They're always looking for a deal, somehow, someway. Ripped bags of mulch are half off? They'll rip three of them and say they were like that when they came. It kind of amazes me; I mean, you're so close to death, and yet you want to save every dime that you can. It's ironic. If you lived as long as some of these bastards have, you'd think that they knew that you can't take the dough with you, and that the guy with the most of it does not win in the end. Maybe they have some noble cause that I'm not aware of, such as giving the money to their kids as an inheritance. Regardless, it seems strange to me that they're so old, yet so cheap. Christ, if I have enough money late in life, I'll be giving the shit away.

They can never hear too well, so you have to speak louder than you would normally. My great-grandmother was half deaf, so this never really bothered me.
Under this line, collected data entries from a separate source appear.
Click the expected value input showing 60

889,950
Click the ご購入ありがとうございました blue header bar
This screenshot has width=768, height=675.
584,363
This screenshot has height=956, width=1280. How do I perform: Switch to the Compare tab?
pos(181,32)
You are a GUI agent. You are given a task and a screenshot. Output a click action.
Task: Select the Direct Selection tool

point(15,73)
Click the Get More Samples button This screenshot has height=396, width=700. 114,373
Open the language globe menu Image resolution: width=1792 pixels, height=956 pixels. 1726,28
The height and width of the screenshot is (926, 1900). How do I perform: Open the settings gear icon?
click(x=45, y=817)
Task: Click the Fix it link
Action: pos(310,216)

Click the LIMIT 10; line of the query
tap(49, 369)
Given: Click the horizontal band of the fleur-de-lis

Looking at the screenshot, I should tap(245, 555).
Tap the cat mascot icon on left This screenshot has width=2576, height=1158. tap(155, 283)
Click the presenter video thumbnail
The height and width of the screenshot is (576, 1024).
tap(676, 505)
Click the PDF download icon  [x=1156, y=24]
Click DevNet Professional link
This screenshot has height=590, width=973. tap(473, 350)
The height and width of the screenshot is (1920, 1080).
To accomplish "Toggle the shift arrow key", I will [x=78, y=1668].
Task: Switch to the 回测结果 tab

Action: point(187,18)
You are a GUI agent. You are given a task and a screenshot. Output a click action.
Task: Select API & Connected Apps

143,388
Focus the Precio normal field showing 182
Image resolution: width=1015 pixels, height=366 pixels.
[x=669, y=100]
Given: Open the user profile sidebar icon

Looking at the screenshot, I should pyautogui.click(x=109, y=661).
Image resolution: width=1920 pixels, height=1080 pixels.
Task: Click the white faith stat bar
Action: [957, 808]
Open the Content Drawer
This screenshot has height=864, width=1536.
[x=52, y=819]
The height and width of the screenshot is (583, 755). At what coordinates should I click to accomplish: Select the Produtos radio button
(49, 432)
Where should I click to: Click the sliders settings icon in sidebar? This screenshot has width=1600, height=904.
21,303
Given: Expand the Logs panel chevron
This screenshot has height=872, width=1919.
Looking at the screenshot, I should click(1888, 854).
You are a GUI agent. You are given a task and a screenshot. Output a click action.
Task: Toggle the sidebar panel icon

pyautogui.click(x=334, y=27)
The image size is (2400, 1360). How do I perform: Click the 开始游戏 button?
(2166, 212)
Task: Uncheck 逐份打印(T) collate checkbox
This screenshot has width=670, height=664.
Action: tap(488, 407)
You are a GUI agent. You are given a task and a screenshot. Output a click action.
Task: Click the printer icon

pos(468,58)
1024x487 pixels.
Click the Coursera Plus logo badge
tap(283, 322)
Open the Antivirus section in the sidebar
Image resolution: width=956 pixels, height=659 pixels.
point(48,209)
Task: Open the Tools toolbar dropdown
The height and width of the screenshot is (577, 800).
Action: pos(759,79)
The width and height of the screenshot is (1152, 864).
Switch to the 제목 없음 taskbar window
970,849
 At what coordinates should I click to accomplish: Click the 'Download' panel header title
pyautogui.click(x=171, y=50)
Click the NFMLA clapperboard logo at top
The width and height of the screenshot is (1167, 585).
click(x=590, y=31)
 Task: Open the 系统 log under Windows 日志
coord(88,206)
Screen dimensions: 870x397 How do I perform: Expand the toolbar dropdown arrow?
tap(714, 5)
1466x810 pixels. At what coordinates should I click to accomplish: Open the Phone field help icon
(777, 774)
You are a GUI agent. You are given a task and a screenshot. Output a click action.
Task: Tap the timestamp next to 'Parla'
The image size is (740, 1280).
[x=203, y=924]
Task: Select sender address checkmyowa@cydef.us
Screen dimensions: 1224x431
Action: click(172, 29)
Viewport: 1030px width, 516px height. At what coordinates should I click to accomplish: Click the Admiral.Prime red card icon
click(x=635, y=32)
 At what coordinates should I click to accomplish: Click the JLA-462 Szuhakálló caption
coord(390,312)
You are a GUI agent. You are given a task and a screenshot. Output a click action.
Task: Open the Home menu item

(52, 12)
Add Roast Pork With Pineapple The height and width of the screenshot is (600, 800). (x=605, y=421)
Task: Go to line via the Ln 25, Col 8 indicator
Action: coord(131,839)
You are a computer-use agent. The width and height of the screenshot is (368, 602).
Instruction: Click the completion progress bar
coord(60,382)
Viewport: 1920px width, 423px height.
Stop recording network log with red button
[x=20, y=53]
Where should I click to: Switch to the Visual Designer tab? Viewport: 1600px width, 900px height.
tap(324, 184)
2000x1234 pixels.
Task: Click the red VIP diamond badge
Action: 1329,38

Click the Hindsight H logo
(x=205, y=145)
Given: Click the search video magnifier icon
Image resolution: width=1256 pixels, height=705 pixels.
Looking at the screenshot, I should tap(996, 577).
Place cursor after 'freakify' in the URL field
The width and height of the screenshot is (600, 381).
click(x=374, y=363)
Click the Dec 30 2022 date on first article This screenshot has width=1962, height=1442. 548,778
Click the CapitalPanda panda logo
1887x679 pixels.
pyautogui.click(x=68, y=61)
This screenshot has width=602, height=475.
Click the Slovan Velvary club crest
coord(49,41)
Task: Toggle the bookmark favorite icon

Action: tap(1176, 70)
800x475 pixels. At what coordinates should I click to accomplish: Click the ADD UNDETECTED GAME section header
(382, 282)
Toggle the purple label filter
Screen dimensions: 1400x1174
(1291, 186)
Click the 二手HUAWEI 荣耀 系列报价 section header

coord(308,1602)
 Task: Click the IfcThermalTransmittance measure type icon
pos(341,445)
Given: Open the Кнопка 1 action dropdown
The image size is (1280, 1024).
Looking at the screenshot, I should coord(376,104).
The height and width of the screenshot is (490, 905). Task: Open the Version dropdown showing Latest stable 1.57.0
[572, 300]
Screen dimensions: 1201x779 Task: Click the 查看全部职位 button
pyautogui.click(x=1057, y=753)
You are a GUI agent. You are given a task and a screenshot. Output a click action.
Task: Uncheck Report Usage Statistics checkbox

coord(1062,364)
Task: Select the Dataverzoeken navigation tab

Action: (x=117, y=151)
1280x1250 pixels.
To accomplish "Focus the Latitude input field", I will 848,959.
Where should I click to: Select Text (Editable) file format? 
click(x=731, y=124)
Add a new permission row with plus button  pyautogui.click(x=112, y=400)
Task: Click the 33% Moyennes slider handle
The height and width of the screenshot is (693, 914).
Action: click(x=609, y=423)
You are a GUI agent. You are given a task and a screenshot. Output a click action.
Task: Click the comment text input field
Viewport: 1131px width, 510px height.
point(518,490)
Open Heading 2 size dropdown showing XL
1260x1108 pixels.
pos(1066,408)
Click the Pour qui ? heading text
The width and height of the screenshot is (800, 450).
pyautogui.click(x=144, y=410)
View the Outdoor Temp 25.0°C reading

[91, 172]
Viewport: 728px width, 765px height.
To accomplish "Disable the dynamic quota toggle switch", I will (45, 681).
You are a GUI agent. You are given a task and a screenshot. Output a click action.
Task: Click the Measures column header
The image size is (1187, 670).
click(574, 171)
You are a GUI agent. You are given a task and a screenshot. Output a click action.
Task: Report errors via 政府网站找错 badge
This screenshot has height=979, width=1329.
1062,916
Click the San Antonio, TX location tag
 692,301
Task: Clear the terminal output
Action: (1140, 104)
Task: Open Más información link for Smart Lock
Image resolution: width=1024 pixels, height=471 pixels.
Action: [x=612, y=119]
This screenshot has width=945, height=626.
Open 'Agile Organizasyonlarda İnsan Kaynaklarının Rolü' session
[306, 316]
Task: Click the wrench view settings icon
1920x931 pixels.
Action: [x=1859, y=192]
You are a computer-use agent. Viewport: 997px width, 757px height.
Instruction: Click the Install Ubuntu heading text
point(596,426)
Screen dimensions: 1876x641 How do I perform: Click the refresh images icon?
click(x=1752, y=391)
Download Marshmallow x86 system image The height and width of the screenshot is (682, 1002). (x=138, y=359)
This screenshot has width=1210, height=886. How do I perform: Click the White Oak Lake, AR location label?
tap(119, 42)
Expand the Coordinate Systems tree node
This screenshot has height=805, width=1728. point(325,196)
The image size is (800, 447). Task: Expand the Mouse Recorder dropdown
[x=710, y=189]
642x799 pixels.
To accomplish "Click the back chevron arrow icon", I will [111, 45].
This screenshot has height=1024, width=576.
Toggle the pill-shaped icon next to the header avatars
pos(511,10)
For the first ten years of my life I dealt with a woman who could barely hear, but loved me anyway (maybe why I can't really be that harsh). Either way, you have to raise your voice for them to hear you, and, subconciously I think, I make my lips movements a bit more pronounced, so if that's what they're good at, they can figure me out.

When I look at these people, it makes me cringe. Everyone tries to avoid dying young, but when you get old, this is what you get. Trying to pass the time, hoping that you die before your significant other...it seems like such a shitty way to end a life that may have once seemed so meaningful.

When we're children, we're taught that we can do anything, and that the sky is the limit. Of course, no one ever wants to tell us the truth, which is that we have a limit- time. The years pass so quickly that before we know it, we're middle aged and wondering what the hell we were supposed to do in our lives. They say that after 21, the years pass like nothing. I never believed it until my buddies started turning 25; then it dawns on me that I'm really the youngest, and I'm still 22. This shit has flown by.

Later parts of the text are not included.